IHクッキングヒーターとは?発熱する仕組みをわかりやすく解説

IHクッキングヒーターとは?発熱する仕組みをわかりやすく解説

電気の力で調理器具を加熱する「IHクッキングヒーター」。火を使わないため火災リスクがほとんどなく、使用後のお手入れがガスコンロより簡単なのが特徴です。最近では多くのメーカーがIHクッキングヒーターを手がけており、家電量販店には多くの商品が並びます。

この記事では、IHクッキングの第一人者と言われている脇雅世先生にお話を伺いながらIHクッキングヒーターの発熱する仕組みからガスコンロとの違い、メリット、注意点などを説明します。さらに脇雅世先生がプロデュースされたO.E.CシリーズのIH対応鍋・フライパンもお伝えします。気になる人はぜひ読み進めてくださいね。

IH料理研究家 / 脇 雅世(わき まさよ)

約10年フランスに滞在し、パリの料理学校やレストランで料理を習得。
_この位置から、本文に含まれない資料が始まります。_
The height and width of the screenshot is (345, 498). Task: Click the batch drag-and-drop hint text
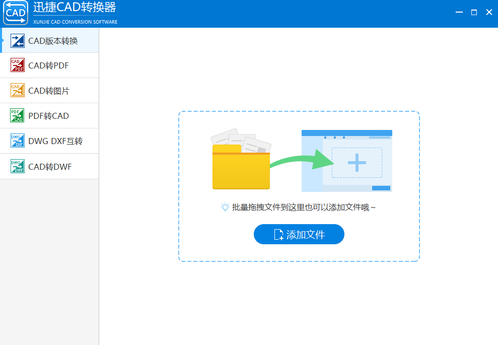click(304, 207)
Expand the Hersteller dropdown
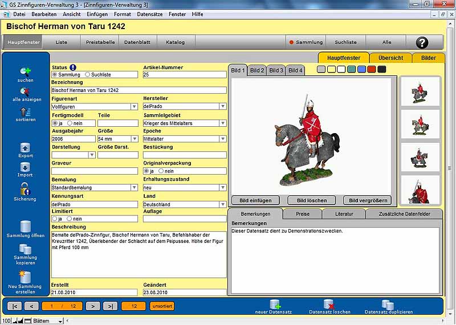456x325 pixels. coord(222,106)
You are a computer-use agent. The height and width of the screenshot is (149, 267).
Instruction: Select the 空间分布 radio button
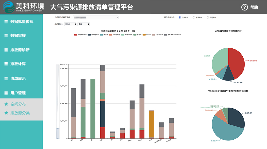click(208, 17)
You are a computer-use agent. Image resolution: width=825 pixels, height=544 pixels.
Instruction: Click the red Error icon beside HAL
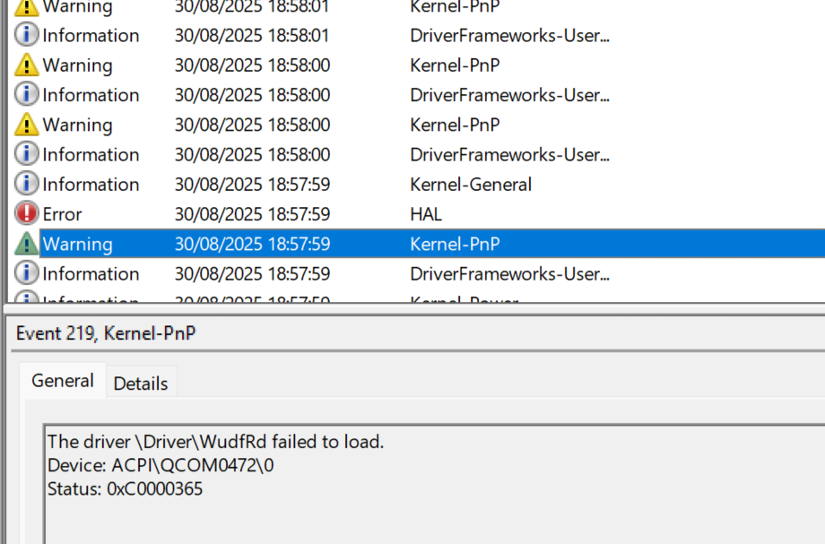pos(24,213)
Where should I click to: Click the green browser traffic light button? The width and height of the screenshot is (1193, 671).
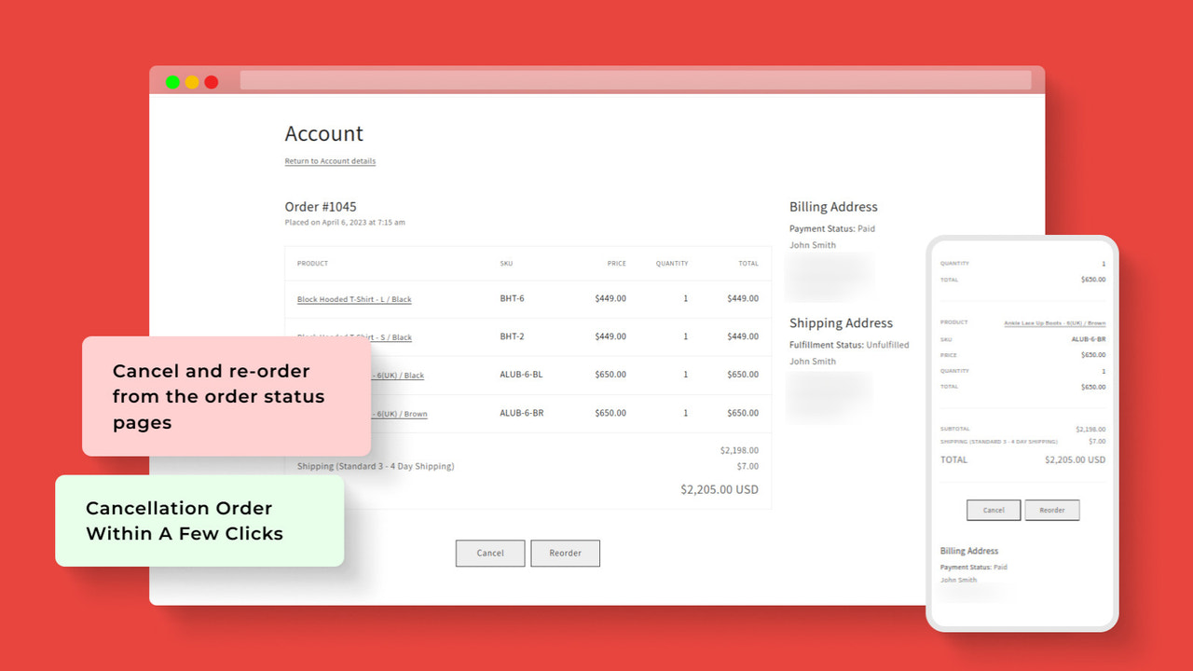coord(172,81)
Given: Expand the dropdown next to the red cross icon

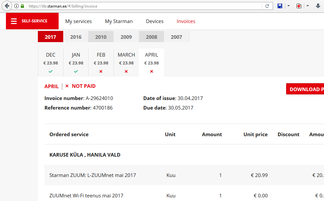Looking at the screenshot, I should pos(308,6).
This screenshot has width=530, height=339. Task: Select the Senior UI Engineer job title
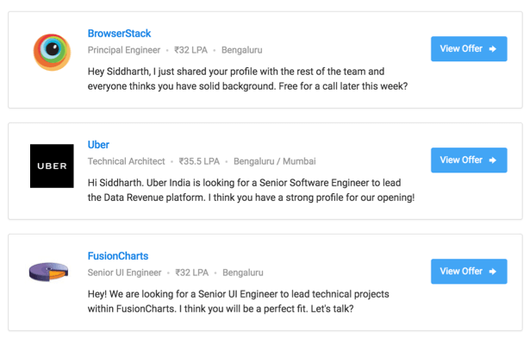pyautogui.click(x=124, y=273)

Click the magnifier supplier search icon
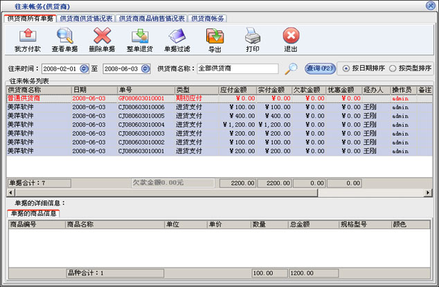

料理本を50冊以上出版、うち4冊はIH関連。24時間耐久レース「ルマン」でマツダチームの料理長を11年務める。「きょうの料理」、「あさイチ」、「料理の鉄人」他にTV出演。2008年より貝印㈱と共同で調理道具「o.e.c.」シリーズも手掛けている。2014年にフランス政府より農事功労章を受勲。次女で料理家の加藤巴里とオンライン教室を開催中。
https://www.trois-soeurs.online

そもそも、IHとは?

そもそも、IHとは?

IHとは“Induction Heating”の頭文字を取ったもので、日本語では「電磁誘導加熱」と訳されます。

IHクッキングヒーターの仕組み

IHクッキングヒーターの仕組み

IHクッキングヒーターとは磁力発生用コイルを内蔵した調理機器のことです。コイルに電流が流れると磁力線が発生し、鍋底を通過する際に「渦(うず)電流」となり、その電気抵抗によって鍋全体が発熱するという仕組みです。

IHとガスコンロの違い

IHコンロとガスコンロの違い

IHクッキングヒーターは磁力と電気抵抗によって鍋を発熱させるのに対し、ガスコンロはガスを使って火を起こすのが大きな違いです。
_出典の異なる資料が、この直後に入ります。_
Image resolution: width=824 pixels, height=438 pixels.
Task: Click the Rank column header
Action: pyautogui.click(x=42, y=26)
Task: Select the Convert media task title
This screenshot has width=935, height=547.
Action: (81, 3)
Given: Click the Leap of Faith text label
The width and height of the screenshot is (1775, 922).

IHは鍋底を通じて鍋全体に熱を伝える一方、ガスコンロは炎により熱せられた空気も鍋全体を温めます。ガスコンロ使用時に調理器具の持ち手が熱くなるのはこのメカニズムが働いているからなのです。

ガスコンロのメリットとしては、火加減を目で見て調節できること、また停電時も使えることなどが挙げられます。ただし、ビルトインタイプのガスコンロ(デジタル表示タイプや着火用にコンセントから電気をとっているもの)には停電の時使えないものがありますので、ご注意ください。

IHクッキングヒーターのメリット

IHクッキングヒーターのメリット

ここではIHクッキングヒーターのメリットを5つピックアップ。ガスコンロと比べながら、IHならではの魅力をご紹介しましょう。

火力調整が正確にできる

IHクッキングヒーターの火力調整はパネルで行うため、ボタンひとつで「とろ火」「弱火」「中火」「強火」などに調整できます。さらに温度も調整でき、多くの機種で10℃刻みでの設定が可能です。
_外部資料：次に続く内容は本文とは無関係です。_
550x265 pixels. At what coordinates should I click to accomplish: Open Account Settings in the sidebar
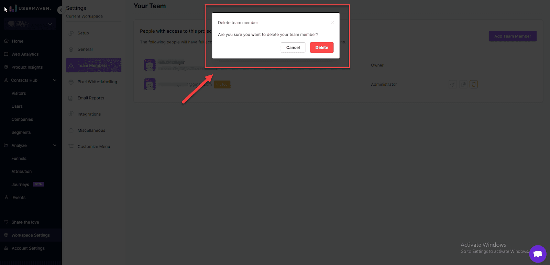[28, 248]
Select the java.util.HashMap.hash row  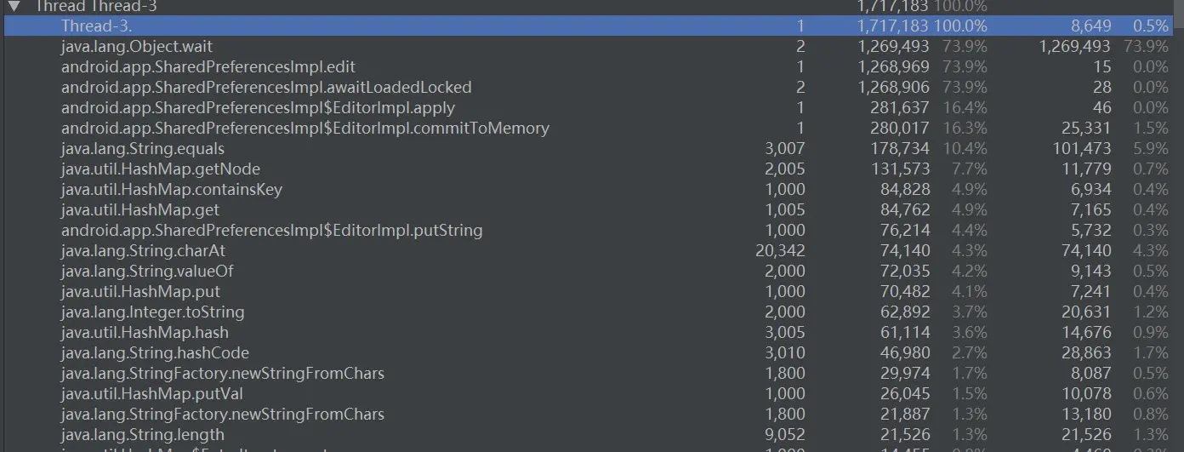click(x=592, y=332)
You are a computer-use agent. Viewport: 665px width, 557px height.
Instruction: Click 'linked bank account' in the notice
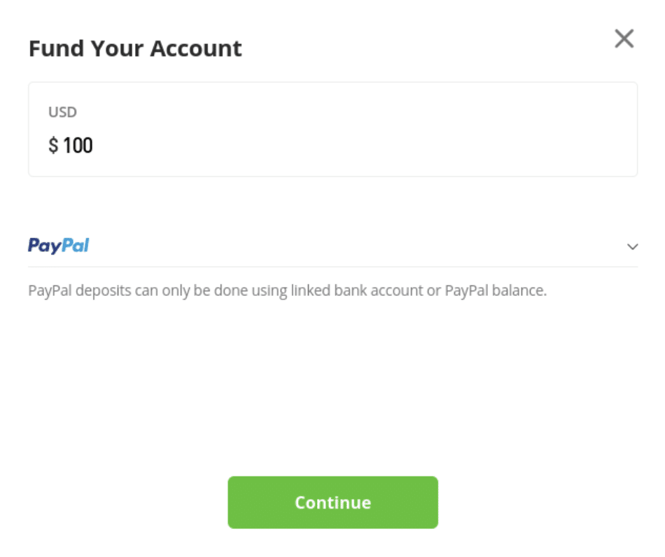tap(357, 291)
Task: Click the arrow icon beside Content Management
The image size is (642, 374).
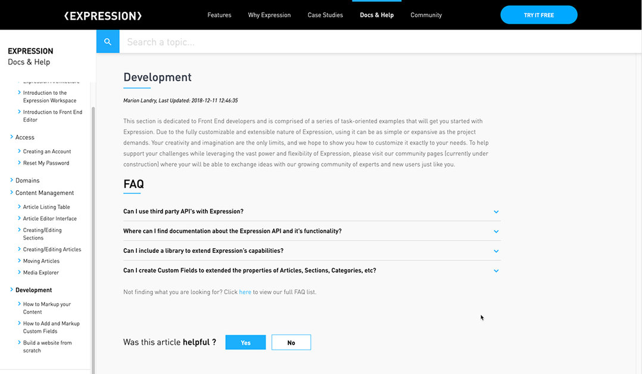Action: click(11, 193)
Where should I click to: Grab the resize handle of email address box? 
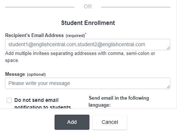pyautogui.click(x=168, y=48)
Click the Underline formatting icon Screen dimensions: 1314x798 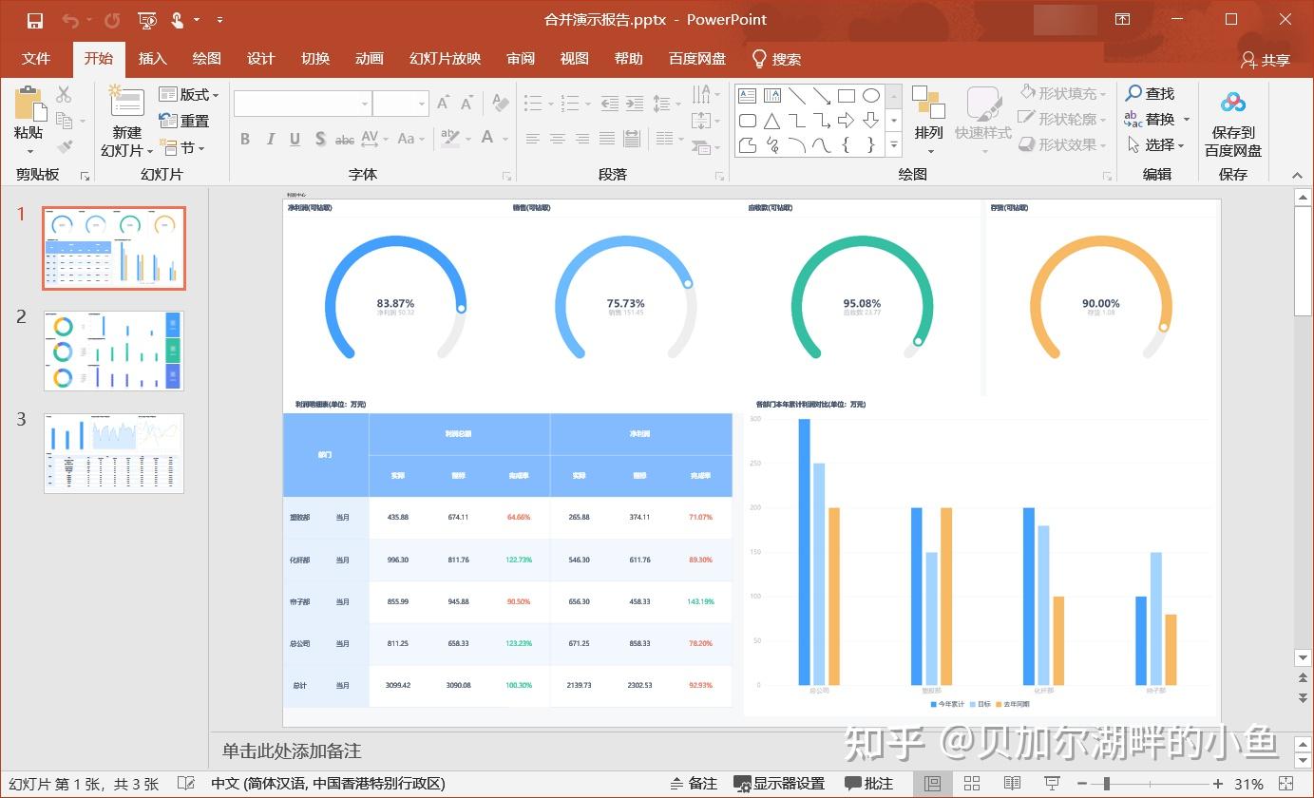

火力と温度を正確にコントロールできるIHクッキングヒーターなら、火加減が成功のカギとなる揚げ物も気軽に調理できます。

火災へのリスクが低く、安全性が高い

IHクッキングヒーターはガスコンロのように炎を出さない分、火災のリスクが極めて少ないという点が優れたメリットです。

また衣服への着火や周辺のモノへの燃え移り、一酸化炭素中毒といった事故が起こりにくいのもポイント。小さな子どもや高齢の方でも安心して調理できるといえるでしょう。

お手入れしやすい

ガスコンロと異なり、五徳がないIHクッキングヒーターは表面がフラットですっきりしているのが特徴。トッププレートをさっと拭くだけで油汚れや吹きこぼしが簡単に取れるため、清潔な状態を保つことができます。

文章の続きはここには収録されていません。